======== EXERCISE MATERIALS ========

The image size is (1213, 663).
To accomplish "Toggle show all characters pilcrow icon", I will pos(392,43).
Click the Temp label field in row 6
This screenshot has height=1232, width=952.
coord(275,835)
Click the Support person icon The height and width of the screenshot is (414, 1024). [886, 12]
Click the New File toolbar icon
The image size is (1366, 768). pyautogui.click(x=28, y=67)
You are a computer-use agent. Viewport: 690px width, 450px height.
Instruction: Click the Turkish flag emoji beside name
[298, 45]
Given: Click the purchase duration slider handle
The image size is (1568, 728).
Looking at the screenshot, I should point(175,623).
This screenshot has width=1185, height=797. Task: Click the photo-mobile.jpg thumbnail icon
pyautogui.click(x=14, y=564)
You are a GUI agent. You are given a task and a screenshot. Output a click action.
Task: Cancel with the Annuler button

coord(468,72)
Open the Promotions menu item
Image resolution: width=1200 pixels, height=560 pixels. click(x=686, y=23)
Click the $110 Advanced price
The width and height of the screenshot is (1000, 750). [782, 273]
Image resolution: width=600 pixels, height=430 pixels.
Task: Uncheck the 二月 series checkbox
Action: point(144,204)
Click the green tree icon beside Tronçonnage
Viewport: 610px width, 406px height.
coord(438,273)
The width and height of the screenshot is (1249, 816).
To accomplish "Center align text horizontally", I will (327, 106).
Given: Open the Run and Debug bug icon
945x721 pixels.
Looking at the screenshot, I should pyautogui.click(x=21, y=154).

========

Copy the rows above word for word, beginning at the line that has "Click the green tree icon beside Tronçonnage" and continuing through the last of the rows.

> _FULL SOLUTION_
Click the green tree icon beside Tronçonnage
Viewport: 610px width, 406px height.
coord(438,273)
The width and height of the screenshot is (1249, 816).
To accomplish "Center align text horizontally", I will (327, 106).
Given: Open the Run and Debug bug icon
945x721 pixels.
Looking at the screenshot, I should pyautogui.click(x=21, y=154).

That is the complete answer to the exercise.